Exercise requirements:
(1) List the four team members named in the team profile below.
(2) Using the team profile below, decide whether each statement agrees with it. Answer yes or no for each and quote the words that decide it.
(a) pbdR stands for Programming with Big Data in R.
(b) Dr. Ian Thorpe proposed the project.
(c) Andrew M. Raim served as the faculty mentor.
(3) Answer from the team profile below:
(a) Which department at Bucknell University is listed?
(b) Where did the research take place?
(c) What position does Dr. George Ostrouchov hold?

1Department of Mathematics, Northeast Lakeview College,
2Department of Computer Science, Contra Costa College,
3Department of Mathematics, Bucknell University,
4Department of Mathematics and Statistics, University of Maryland, Baltimore County,
5Oak Ridge National Laboratory,
6Department of Chemistry and Biochemistry, University of Maryland, Baltimore County

 


About the Team

Our team, composed of Matthew Bachmann, Ashley Dyas, Shelby Kilmer, and Julian Sass, performed an efficiency study using a package for R, a popular statistical computing language, called pbdR (Programming with Big Data in R). This research took place at the UMBC REU Site: Interdisciplinary Program in High Performance Computing. Assisting us in our research and providing insight and supervision was our faculty mentor, Dr. Nagaraj Neerchal and our graduate assistant, Andrew M. Raim. Our client, Dr. George Ostrouchov, Senior Research Staff Member at the Oak Ridge National Laboratory, proposed our project. Dr. Ian Thorpe also provided us with data that was used in an application of our study.

Data block:
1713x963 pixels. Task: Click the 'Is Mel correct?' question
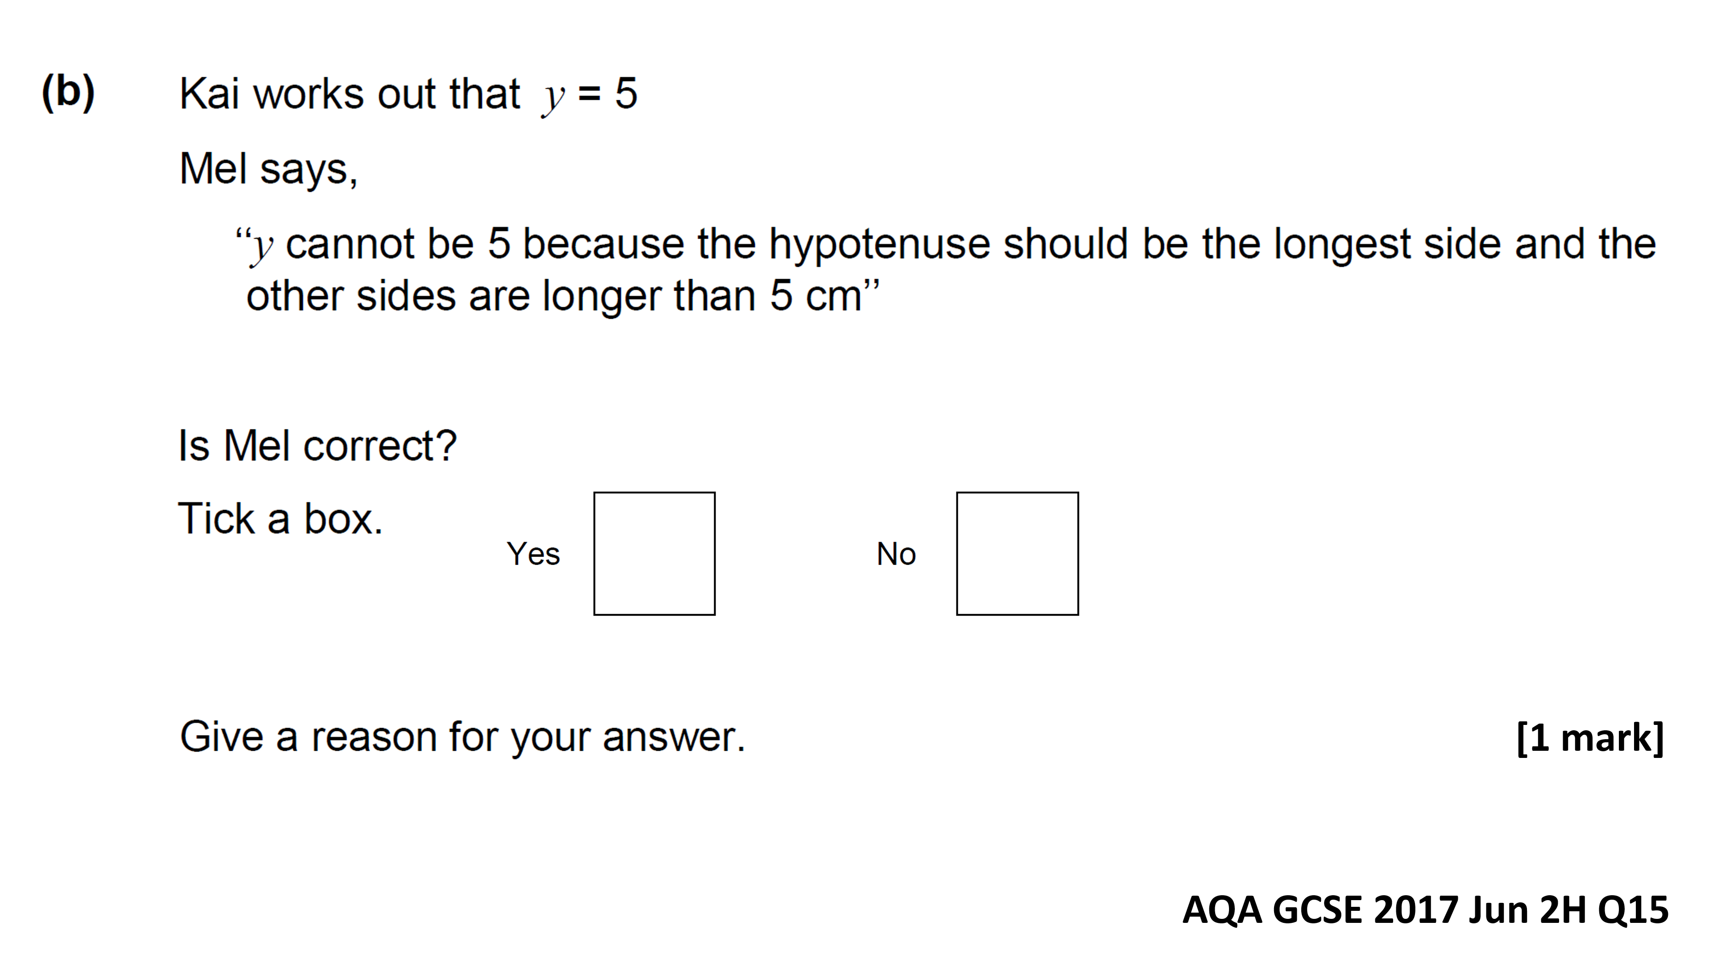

Response list:
(1) Matthew Bachmann, Ashley Dyas, Shelby Kilmer, Julian Sass

(2)
(a) Yes: "called pbdR (Programming with Big Data in R)"
(b) No: "Our client, Dr. George Ostrouchov, Senior Research Staff Member at the Oak Ridge National Laboratory, proposed our project."
(c) No: "our graduate assistant, Andrew M. Raim"

(3)
(a) The Department of Mathematics
(b) At the UMBC REU Site: Interdisciplinary Program in High Performance Computing
(c) Senior Research Staff Member at the Oak Ridge National Laboratory